RE: [RFC PATCH 00/30] Kernel NET policy

From: Liang, Kan
Date: Mon Jul 18 2016 - 15:45:24 EST

> On Sun, Jul 17, 2016 at 11:55 PM, <kan.liang@xxxxxxxxx> wrote:
> > From: Kan Liang <kan.liang@xxxxxxxxx>
> >
> > It is a big challenge to get good network performance. First, the
> > network performance is not good with default system settings. Second,
> > it is too difficult to do automatic tuning for all possible workloads,
> > since workloads have different requirements. Some workloads may want
> > high throughput. Some may need low latency. Last but not least, there are
> lots of manual configurations.
> > Fine grained configuration is too difficult for users.
> The problem as I see it is that this is just going to end up likely being an even
> more intrusive version of irqbalance. I really don't like the way that turned
> out as it did a number of really dumb things that usually result in it being
> disabled as soon as you actually want to do anything that will actually involve
> any kind of performance tuning. If this stuff is pushed into the kernel it will
> be even harder to get rid of and that is definitely a bad thing.
● ● ●
• [Objective] Pick up the thread about the kernel NET policy patches after its last sentence and continue writing it. The material that comes next is separate from the thread about the kernel NET policy patches.

• [Stored data]
● ● ●
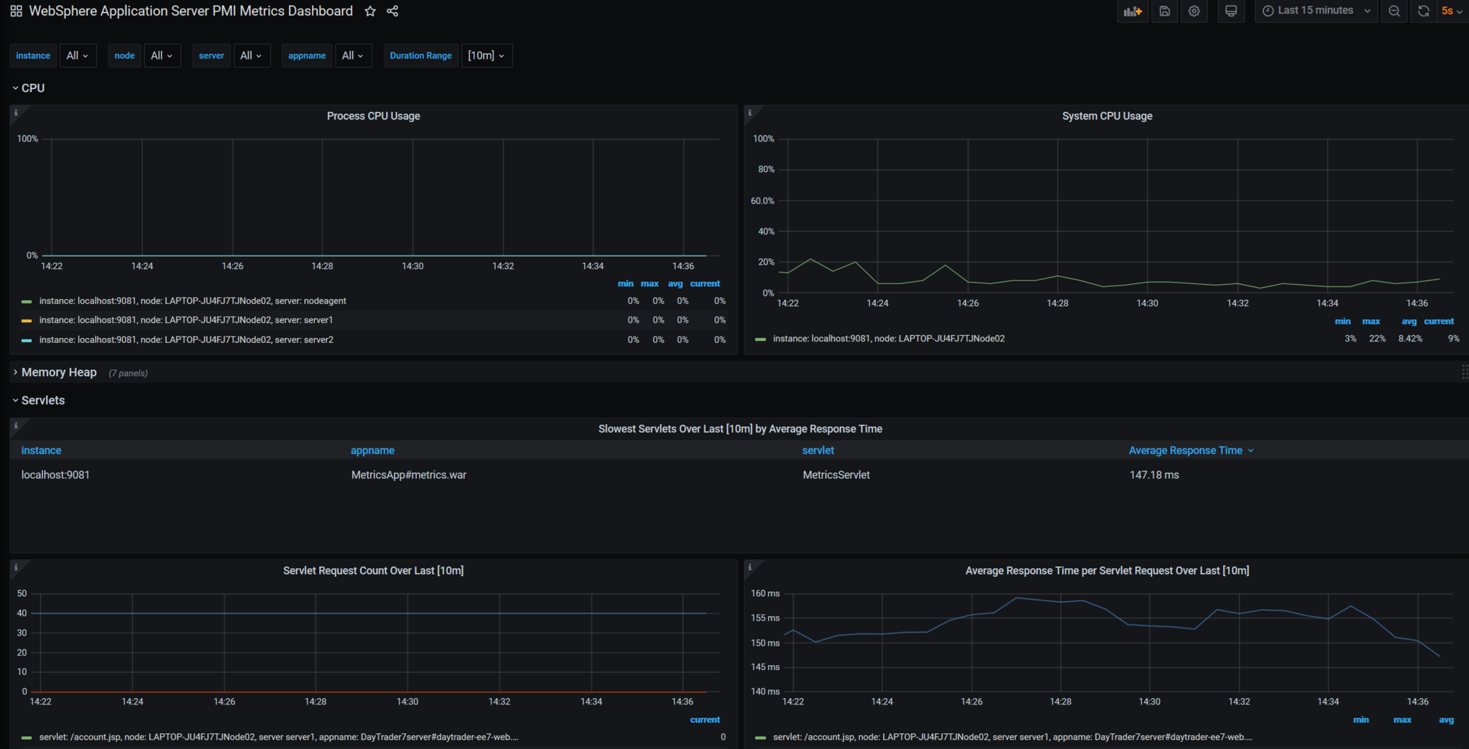Toggle the nodeagent series in legend
Image resolution: width=1469 pixels, height=749 pixels.
193,301
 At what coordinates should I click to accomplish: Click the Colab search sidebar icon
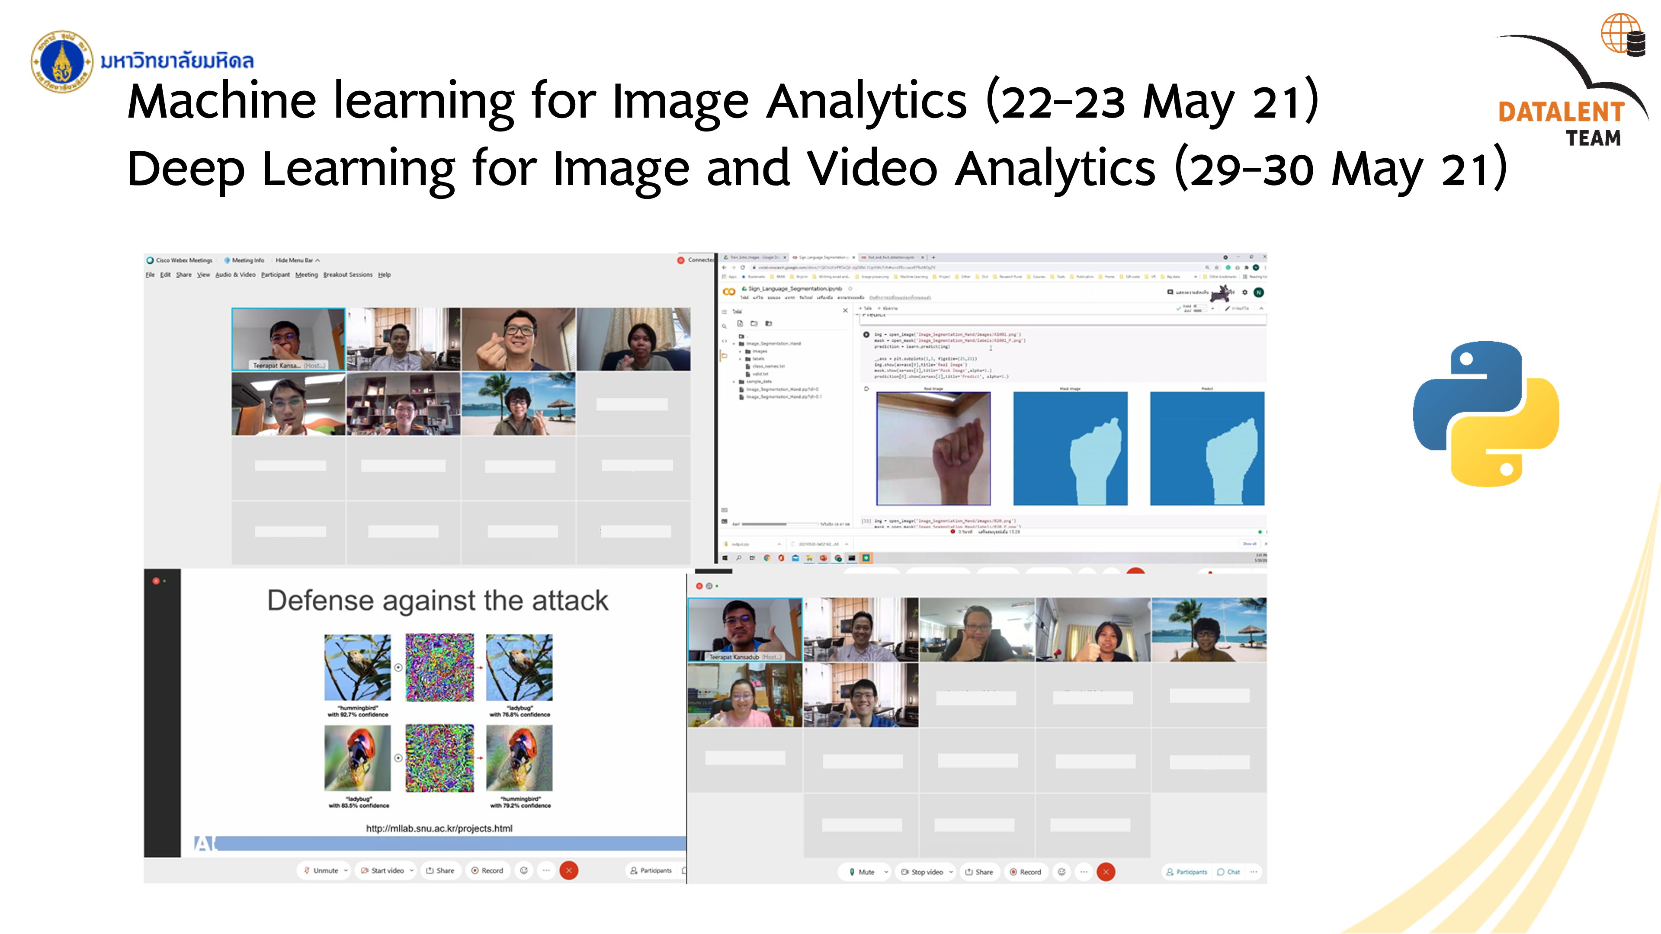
● ● ●
• [Result of the exercise]
> > NET policy intends to simplify the network configuration and get a
> > good network performance according to the hints(policy) which is
> > applied by user. It provides some typical "policies" for user which
> > can be set per-socket, per-task or per-device. The kernel will
> > automatically figures out how to merge different requests to get good
> network performance.
> So where is your policy for power saving? From past experience I can tell you

There is no policy for power saving yet. I will add it to my todo list.

> that while performance tuning is a good thing, doing so at the expense of
> power management is bad. In addition you seem to be making a lot of
> assumptions here that the end users are going to rewrite their applications to
> use the new socket options you added in order to try and tune the

Currently, they can set per task policy by proc to get good performance without
code changes.

> performance. I have a hard time believing most developers are going to go
> to all that trouble. In addition I suspect that even if they do go to that
> trouble they will probably still screw it up and you will end up with
> applications advertising latency as a goal when they should have specified
> CPU and so on.
> > Net policy is designed for multiqueue network devices. This
> > implementation is only for Intel NICs using i40e driver. But the
> > concepts and generic code should apply to other multiqueue NICs too.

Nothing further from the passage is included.